REQUIREMENT
A single number is the answer here: the count of lines in the data below that include the word "agent".

Start of EXERCISE DATA

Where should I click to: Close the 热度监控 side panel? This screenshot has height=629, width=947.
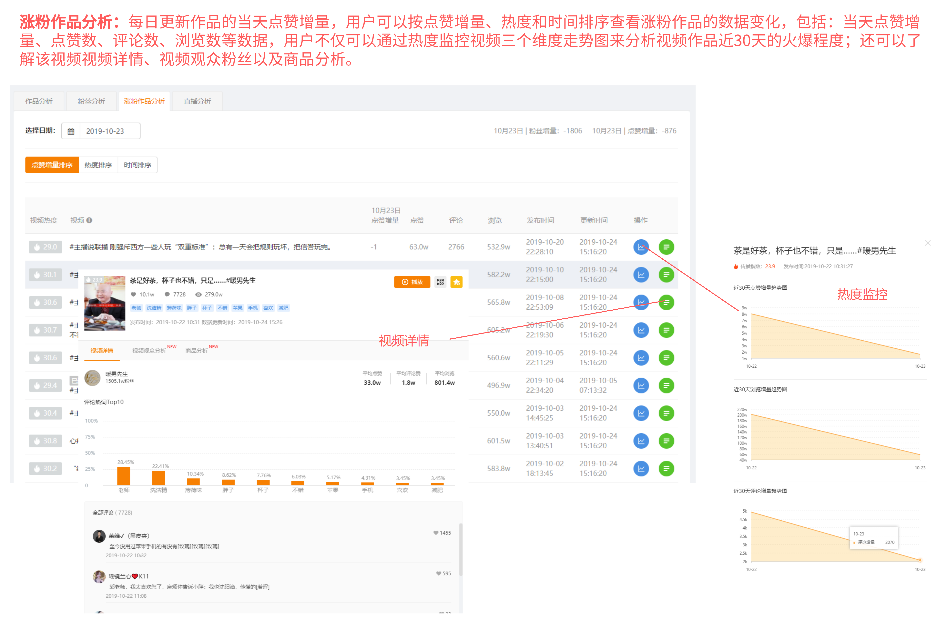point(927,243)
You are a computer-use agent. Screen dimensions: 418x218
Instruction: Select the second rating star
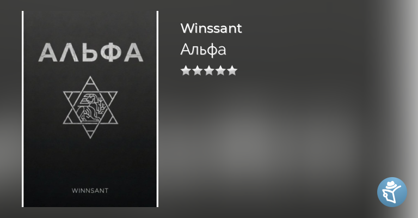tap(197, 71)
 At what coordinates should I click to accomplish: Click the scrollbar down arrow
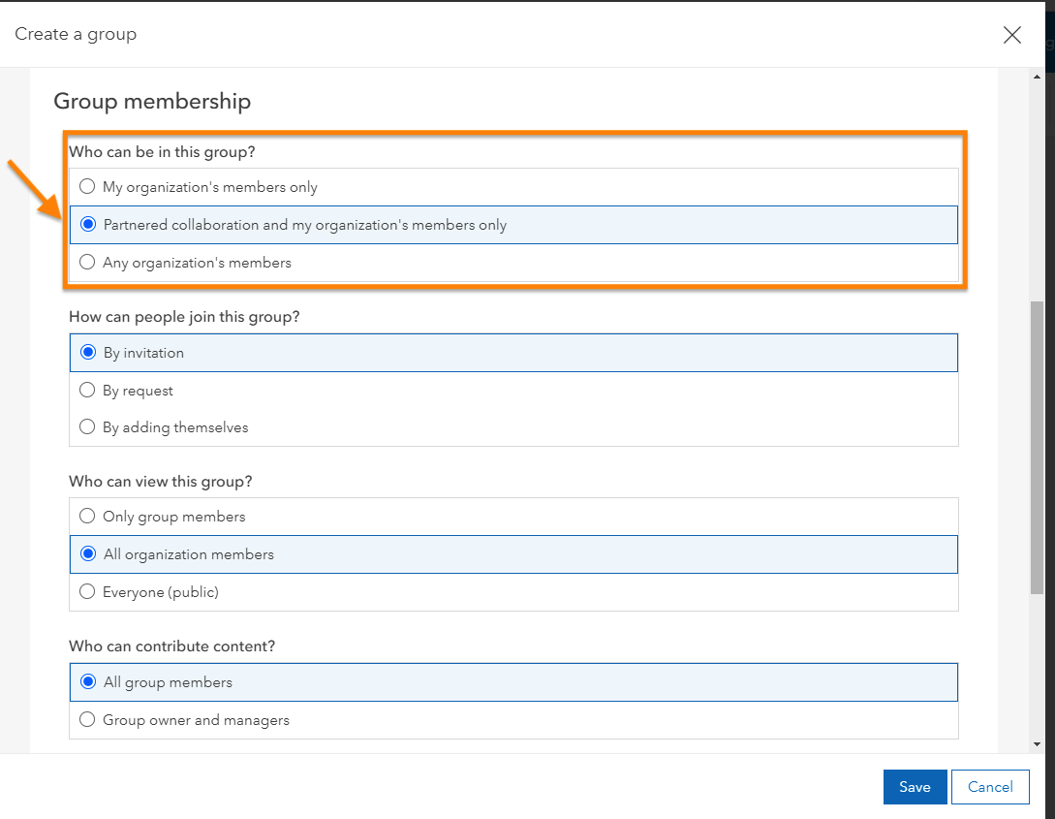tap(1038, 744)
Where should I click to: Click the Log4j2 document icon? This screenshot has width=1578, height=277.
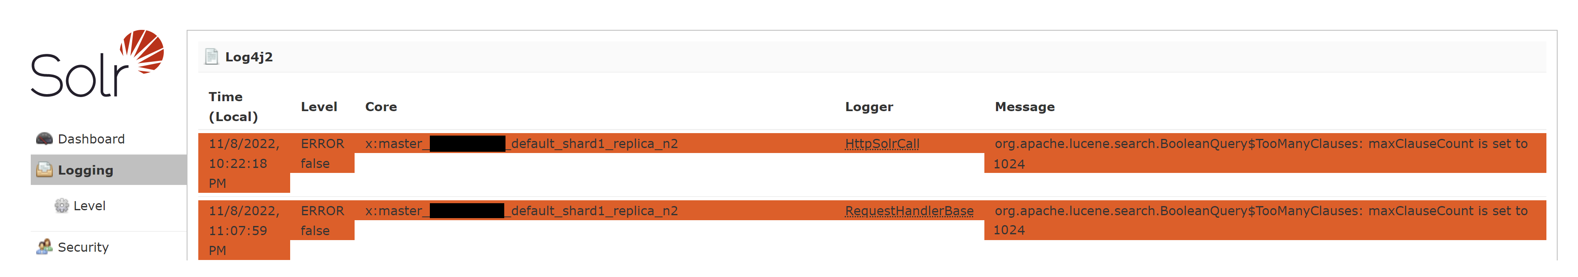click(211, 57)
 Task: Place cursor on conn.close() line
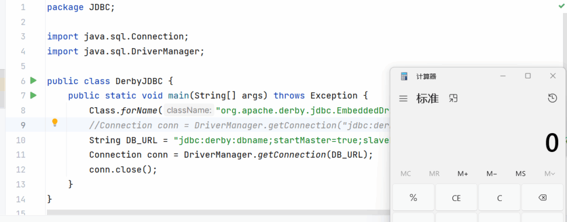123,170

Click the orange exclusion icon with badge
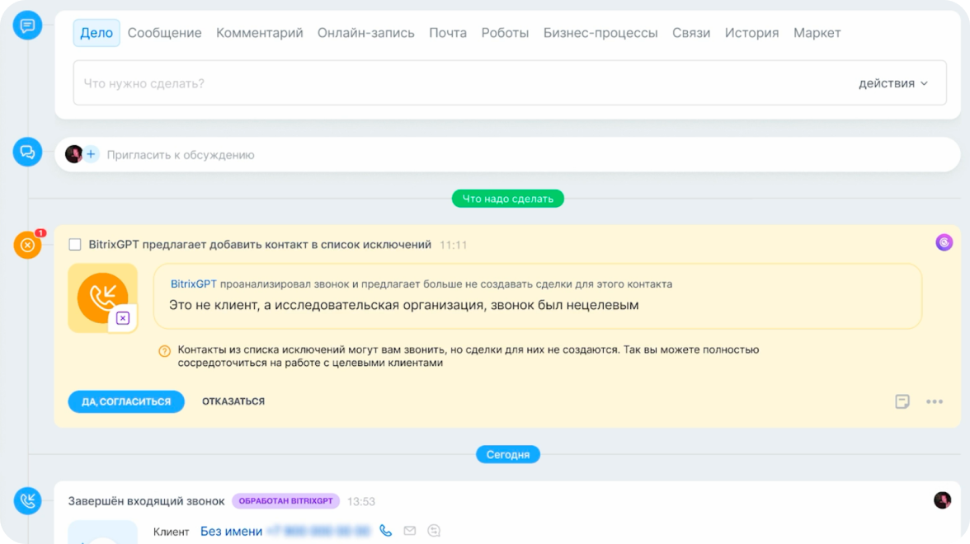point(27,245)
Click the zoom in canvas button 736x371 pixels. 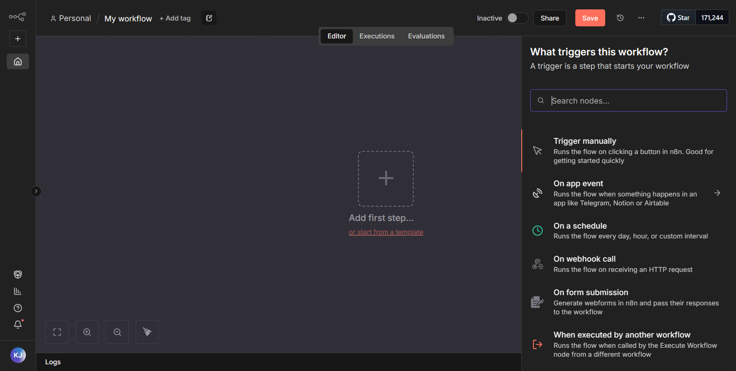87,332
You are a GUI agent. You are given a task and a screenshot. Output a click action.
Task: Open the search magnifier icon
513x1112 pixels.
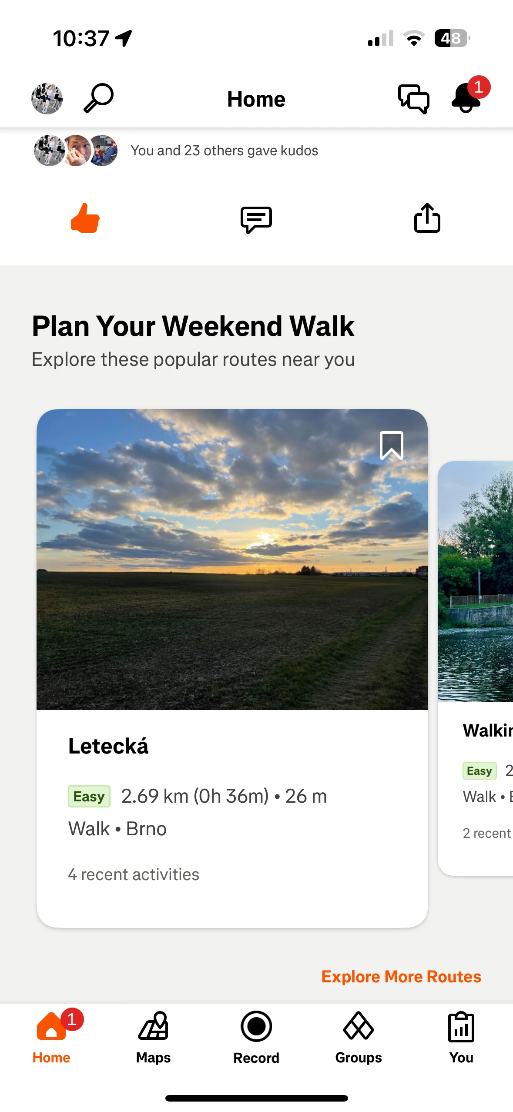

End of EXERCISE DATA

EXERCISE RESULT
2